Projetos já firmados no Estado devem ser mantidos pelo secretário, porém pretende reestudá-los. Eventos como o Cine Ceara, festivais de música no Estado, entre outros projetos já firmados no calendário da cultura cearense, são acontecimentos que já se sustentam por si mesmos, não precisando de grandes investimentos públicos, por esse motivo, o secretário pretende também focar em outras carências culturais do Estado, com a reestruturação de teatros e cinemas do interior.

Outro ponto é com relação aos museus. O secretário também prometeu investir no setor. Para isso, pretende transformar cada estação rodoviária das cidades cearenses numa espécie de museu, num memorial ou num centro de convivência. O patrimônio histórico é outra preocupação, seja de Fortaleza ou de outras cidades do Estado.

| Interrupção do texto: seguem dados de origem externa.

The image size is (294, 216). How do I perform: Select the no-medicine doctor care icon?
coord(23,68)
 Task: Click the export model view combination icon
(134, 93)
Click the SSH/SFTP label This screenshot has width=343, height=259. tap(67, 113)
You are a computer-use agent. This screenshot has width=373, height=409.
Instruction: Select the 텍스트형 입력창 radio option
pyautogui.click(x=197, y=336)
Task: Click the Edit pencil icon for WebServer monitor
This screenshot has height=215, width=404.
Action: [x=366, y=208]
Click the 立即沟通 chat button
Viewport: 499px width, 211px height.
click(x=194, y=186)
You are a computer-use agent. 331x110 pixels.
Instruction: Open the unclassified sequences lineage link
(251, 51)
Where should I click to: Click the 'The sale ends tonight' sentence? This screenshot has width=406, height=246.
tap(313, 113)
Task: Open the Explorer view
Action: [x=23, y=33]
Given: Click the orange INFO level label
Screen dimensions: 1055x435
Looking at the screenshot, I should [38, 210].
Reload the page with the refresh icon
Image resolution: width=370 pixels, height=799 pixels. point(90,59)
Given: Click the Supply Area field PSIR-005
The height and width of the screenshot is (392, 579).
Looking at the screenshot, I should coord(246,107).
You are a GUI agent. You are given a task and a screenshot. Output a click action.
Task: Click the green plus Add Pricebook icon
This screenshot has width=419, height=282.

Para conseguir recursos para realização de suas propostas, Auto Filho pretende chegar a 1% do Orçamento do Estado, meta jamais alcançada por nenhum outro secretário. Atualmente o orçamento da Secretária da Cultura gira em torno de 0,4% do orçamento do Ceará.

Carina Teixeira


editor

2Comentários

  • Julian Santos, 1 de fevereiro de 2007 @ 15:29 Reply

    Magnífica esta matéria de Carina Teixeira. Descreve as intensas atividades culturais desenvolvidas nos Estados do Nordeste, fatos raramente divulgados no Sudeste ou Sul de nosso país. Cultura e Mercado é um “must” e Carina Teixeira, uma jornalista de alto nível. Muito obrigado! Julian Santos, São Paulo, Capital.

  • Ana Carla Fonseca, 6 de fevereiro de 2007 @ 8:16 Reply

    Extremamente útil esse panorama das políticas públicas de cultura em nosso país. Um belo modo de observar como o governo está ou não reagindo a um tema tão crucial. Parabéns!